* _Aim of the task_: Please transcribe exactly the lines from the line holding "Viewport: 694px width, 365px" through the end of the data below, and skip any pictures.

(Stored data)
[Start of Attachment]

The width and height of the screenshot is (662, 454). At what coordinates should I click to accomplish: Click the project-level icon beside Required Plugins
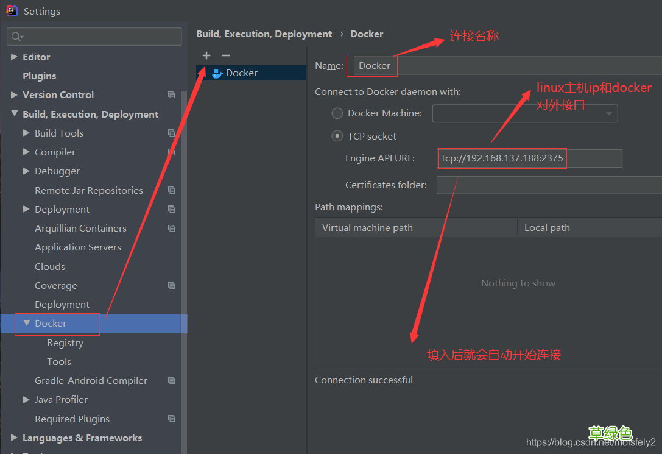pyautogui.click(x=171, y=419)
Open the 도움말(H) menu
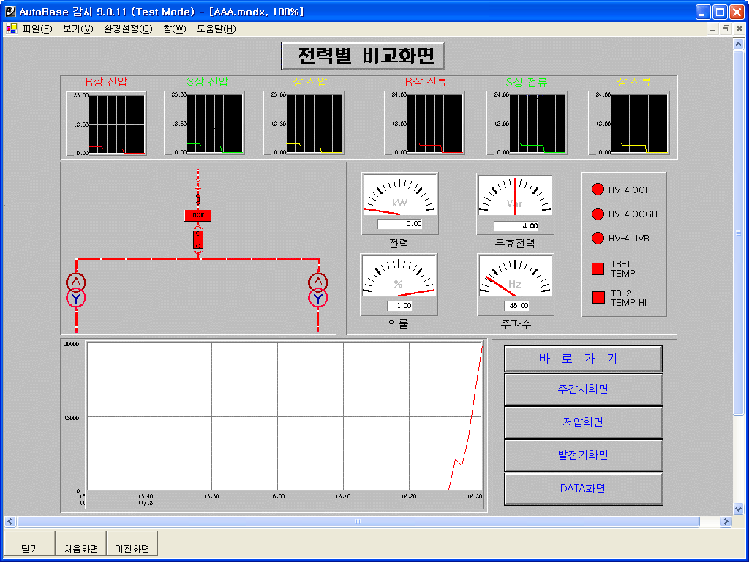The height and width of the screenshot is (562, 749). (x=216, y=29)
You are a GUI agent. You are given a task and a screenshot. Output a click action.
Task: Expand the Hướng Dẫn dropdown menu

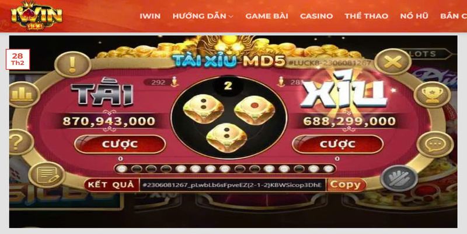click(x=203, y=16)
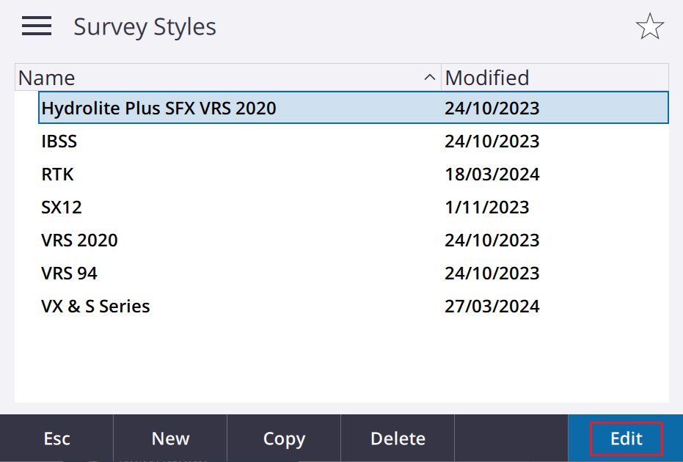The width and height of the screenshot is (683, 462).
Task: Select the SX12 survey style
Action: (354, 208)
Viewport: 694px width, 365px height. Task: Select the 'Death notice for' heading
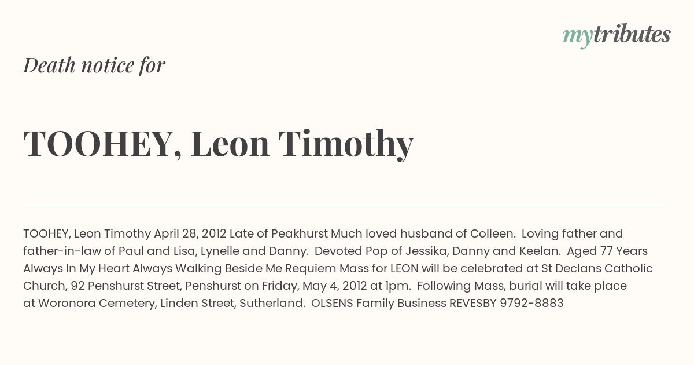94,65
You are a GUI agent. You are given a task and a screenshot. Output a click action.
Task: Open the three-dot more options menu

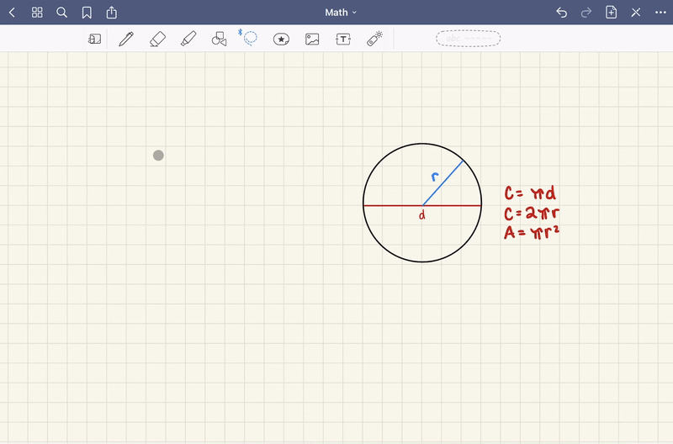660,13
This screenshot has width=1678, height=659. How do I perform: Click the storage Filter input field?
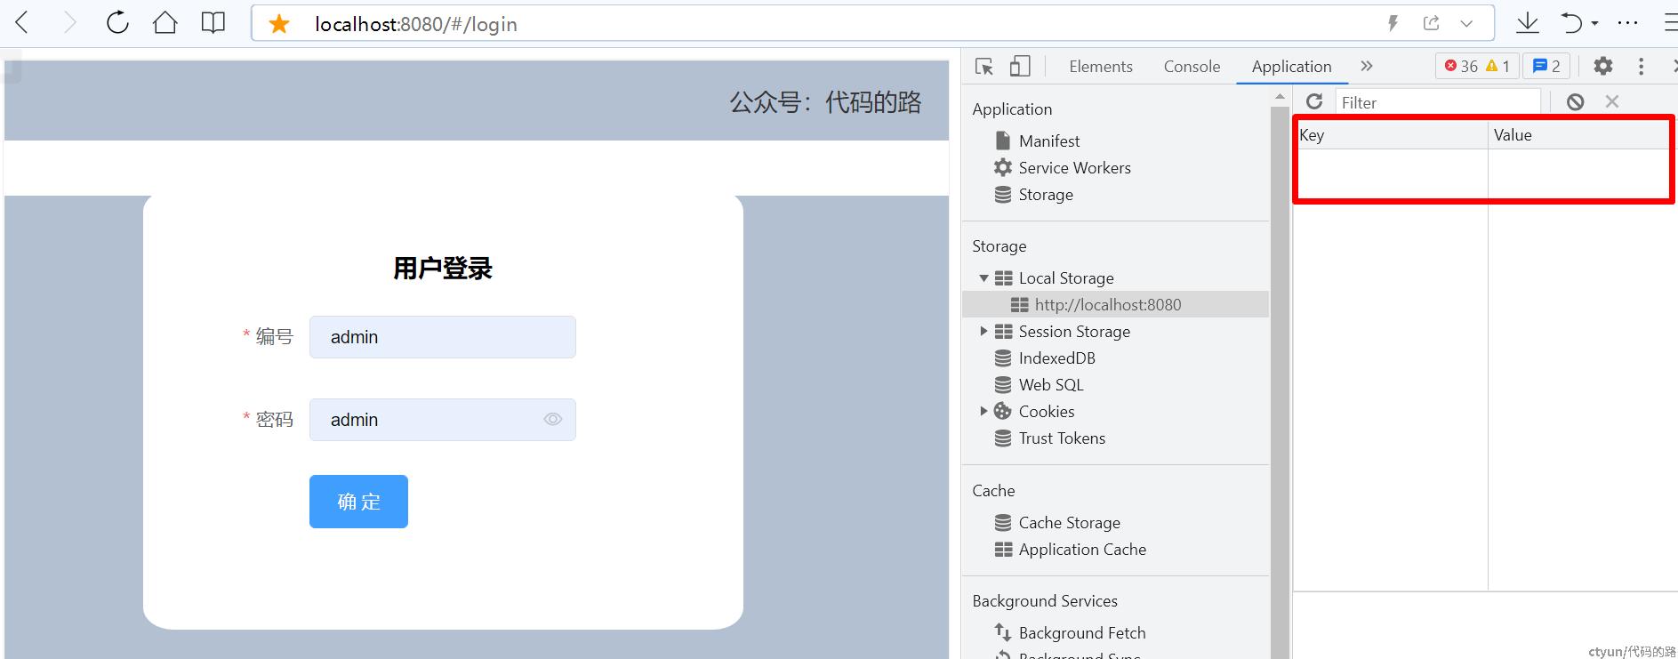click(x=1436, y=102)
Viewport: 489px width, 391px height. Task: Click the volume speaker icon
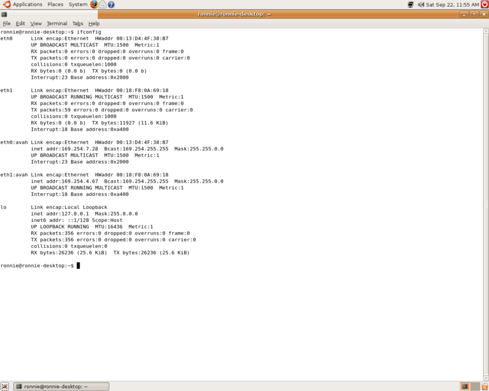421,4
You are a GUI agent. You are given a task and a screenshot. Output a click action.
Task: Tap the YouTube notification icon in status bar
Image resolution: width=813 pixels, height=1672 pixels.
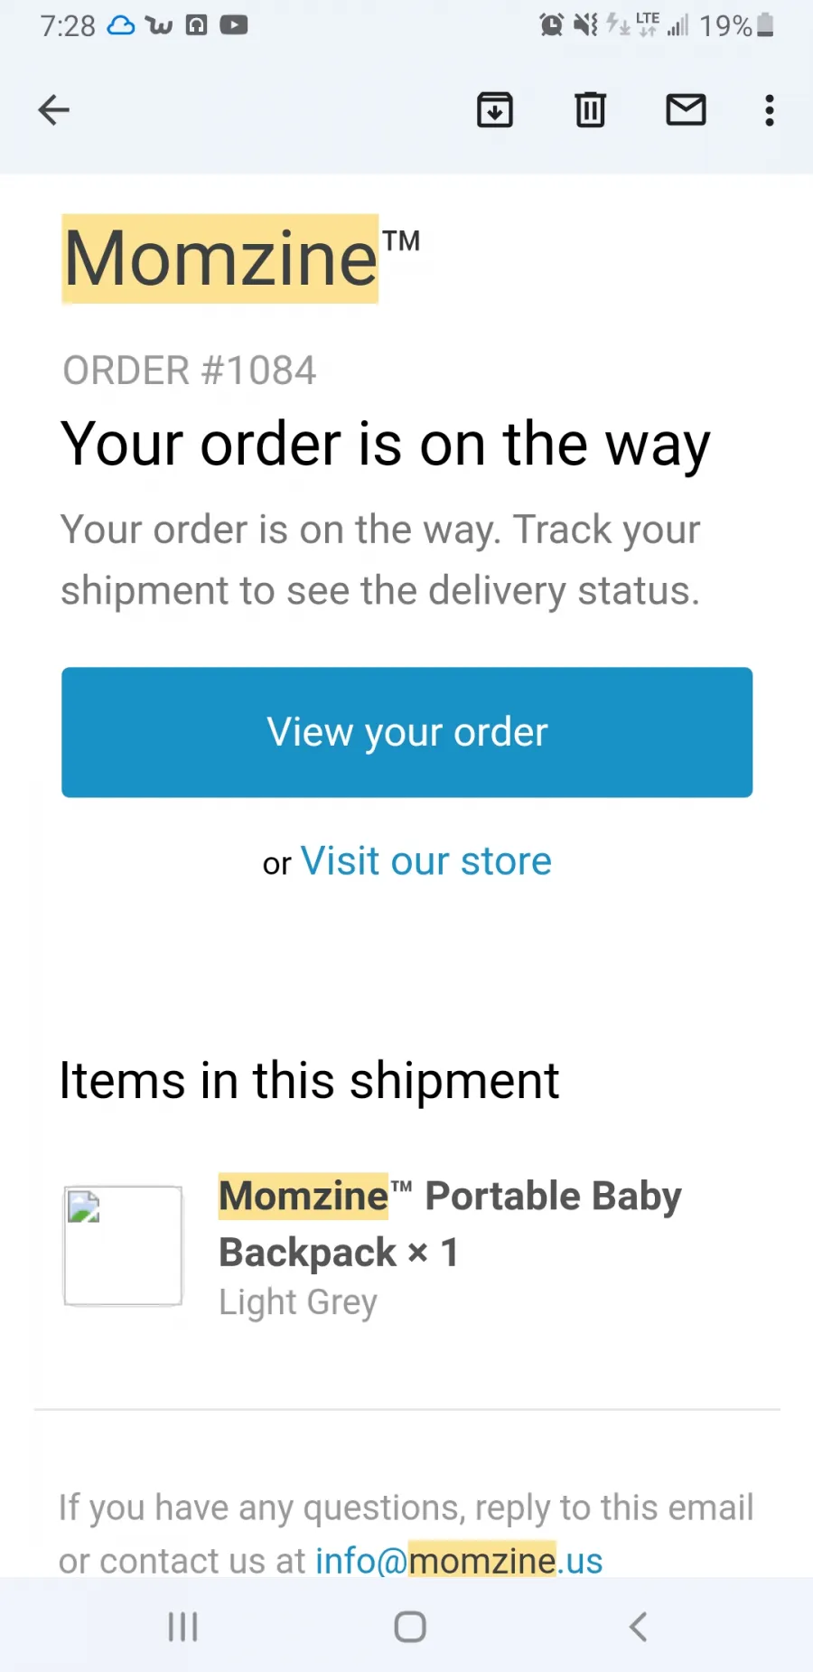coord(234,25)
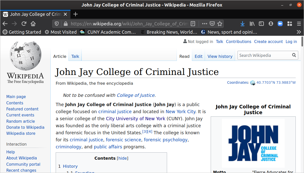This screenshot has height=173, width=304.
Task: Click the Firefox reload page icon
Action: pyautogui.click(x=24, y=24)
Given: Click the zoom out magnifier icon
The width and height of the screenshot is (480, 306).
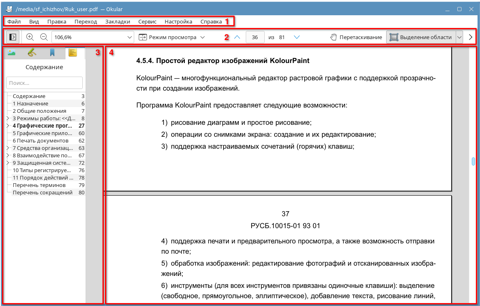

[End of Attachment]

* _Task response_:
Viewport: 694px width, 365px height. Task: Select the 'Death notice for' heading
94,65
You are a GUI agent. You are given a task and a screenshot. Output a click action.
Task: Open the three-dot more options menu

660,13
This screenshot has width=1678, height=659. How do I perform: Click the storage Filter input field?
click(x=1436, y=102)
Viewport: 489px width, 391px height. Task: Click the volume speaker icon
421,4
You are a GUI agent. You are given a task and a screenshot. Output a click action.
Task: Tap the YouTube notification icon in status bar
Image resolution: width=813 pixels, height=1672 pixels.
coord(234,25)
This screenshot has height=173, width=304.
Task: Click the Firefox reload page icon
Action: pyautogui.click(x=24, y=24)
Given: Click the zoom out magnifier icon
The width and height of the screenshot is (480, 306).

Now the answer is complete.